La complicité avec les Cocodiles amène Dino à des situations parfois cocasses, comme en novembre 1987 : « Un soir de victoire à Ajaccio, Desrousseaux et Anigo m’ont embarqué en boîte de nuit et ils m’ont ramené un peu pompette. Je ne sais pas ce qu'ils avaient mis dans mon verre. Ils m’ont porté jusqu'à l’hôtel. Je n’avais pas l’habitude de boire. Tout le monde s’est marré, mais je me suis dis que les joueurs m’appréciaient puisqu’ils me mêlaient à eux de cette façon. On était copains ». Mais les meilleures choses ont une fin, et en 2002 Dino quitte le NO : « J’avais Nîmes Olympique, mon cabinet et je travaillais aux Franciscaines. Je suivais aussi mon fils ainé qui commençait la compétition de cyclisme. Mais Je n’avais plus de vie ».

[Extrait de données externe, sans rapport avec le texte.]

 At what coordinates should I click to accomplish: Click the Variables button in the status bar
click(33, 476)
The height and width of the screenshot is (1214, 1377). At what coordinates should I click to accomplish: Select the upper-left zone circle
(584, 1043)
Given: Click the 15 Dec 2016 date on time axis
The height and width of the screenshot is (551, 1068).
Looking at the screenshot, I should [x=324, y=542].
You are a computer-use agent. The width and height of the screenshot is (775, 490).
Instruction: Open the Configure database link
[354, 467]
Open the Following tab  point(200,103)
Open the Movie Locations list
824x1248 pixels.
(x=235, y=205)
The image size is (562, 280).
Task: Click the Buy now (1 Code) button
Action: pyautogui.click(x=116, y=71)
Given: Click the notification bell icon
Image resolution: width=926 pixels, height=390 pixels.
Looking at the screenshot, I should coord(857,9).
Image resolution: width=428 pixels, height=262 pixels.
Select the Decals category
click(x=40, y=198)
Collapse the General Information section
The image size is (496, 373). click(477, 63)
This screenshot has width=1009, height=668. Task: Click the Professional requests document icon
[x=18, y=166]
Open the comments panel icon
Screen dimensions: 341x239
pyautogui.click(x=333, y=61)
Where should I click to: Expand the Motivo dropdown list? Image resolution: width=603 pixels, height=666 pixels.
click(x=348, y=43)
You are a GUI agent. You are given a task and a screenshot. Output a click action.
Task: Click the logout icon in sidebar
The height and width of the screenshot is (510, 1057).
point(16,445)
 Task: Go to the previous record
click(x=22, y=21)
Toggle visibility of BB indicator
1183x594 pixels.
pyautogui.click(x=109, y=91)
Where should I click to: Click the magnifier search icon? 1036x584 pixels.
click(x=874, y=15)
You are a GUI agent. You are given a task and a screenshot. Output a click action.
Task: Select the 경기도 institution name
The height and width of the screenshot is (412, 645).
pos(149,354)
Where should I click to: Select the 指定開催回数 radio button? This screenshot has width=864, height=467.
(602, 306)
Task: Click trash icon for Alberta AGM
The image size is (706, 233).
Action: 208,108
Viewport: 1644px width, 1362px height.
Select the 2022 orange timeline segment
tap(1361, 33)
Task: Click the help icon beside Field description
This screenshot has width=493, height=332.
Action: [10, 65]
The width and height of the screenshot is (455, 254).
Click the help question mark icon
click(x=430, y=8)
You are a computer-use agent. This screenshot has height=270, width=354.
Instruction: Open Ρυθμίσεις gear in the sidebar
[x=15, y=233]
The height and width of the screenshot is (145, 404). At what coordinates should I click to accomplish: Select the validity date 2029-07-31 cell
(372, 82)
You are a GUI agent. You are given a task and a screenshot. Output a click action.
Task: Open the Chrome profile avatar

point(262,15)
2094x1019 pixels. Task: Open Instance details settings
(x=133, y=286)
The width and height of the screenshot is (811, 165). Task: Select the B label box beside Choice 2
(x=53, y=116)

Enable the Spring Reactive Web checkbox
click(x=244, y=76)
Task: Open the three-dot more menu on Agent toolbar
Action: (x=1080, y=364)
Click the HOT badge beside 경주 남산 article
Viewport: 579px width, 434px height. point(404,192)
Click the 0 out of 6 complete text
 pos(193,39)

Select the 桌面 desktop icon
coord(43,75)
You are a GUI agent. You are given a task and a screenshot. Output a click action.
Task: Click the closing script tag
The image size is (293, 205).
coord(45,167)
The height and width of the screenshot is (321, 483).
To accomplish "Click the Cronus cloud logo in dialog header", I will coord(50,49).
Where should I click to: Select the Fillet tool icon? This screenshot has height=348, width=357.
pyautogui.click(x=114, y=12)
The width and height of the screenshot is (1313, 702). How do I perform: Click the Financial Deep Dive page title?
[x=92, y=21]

« Marius Zampa est mon petit petit cousin »
Les Crocodiles sont alors loin des yeux, mais pas loin du cœur du Bouillarguais : « Cela fait quelques mois que je n’y vais plus, car la situation actuelle m’a mis un coup au moral mais je pense que l'arrivée d'Adil Hermach est une bonne chose ». Cela ne l’empêche pas de suivre quotidiennement l’actualité du NO qui s'est involontairement rapproché de lui en 2022. « Marius Zampa (NDLR cinq matchs avec les professionnels qui est aujourd’hui à Gueugnon) est mon petit petit cousin et je me suis un peu occupé de lui ». Une fois l’heure de la retraite arrivée, Dino continue à pédaler deux à trois fois par semaine et jamais moins de deux heures et demie.
Un roman en 2021 et un recueil de poèmes en 2024
Il en a profité pour sillonner les routes du monde avec son épouse. Mais Marie-Pierre est décédée l’année dernière des suites d’une longue maladie. Pour lutter contre le chagrin et exprimer ses sentiments, Dino s’est plongé dans l’écriture. Il publie un premier roman en 2021 « Le souffle du destin » et ces dernières semaines, c’est un recueil de poèmes qui est paru intitulé « Rêveries », dans lequel Nîmes Olympique est présent. « Il y a des moments où ça vient très bien et d'autres un peu moins. Ça me fait du bien et cela permet de libérer des choses », explique l’auteur qui travaille sur un second roman.
Une fois que le Tour de France sera passé dans le Gard, Dino prendra la route en direction de la Grèce pour voyager comme il le faisait avec Marie-Pierre. Dans son camping-car il y aura des souvenirs et un vélo. Juste pour balader et peut-être aussi pour se rappeler les belles choses de la vie. Nul doute que la Grande Boucle 1978 sera présente dans les pensées du poète.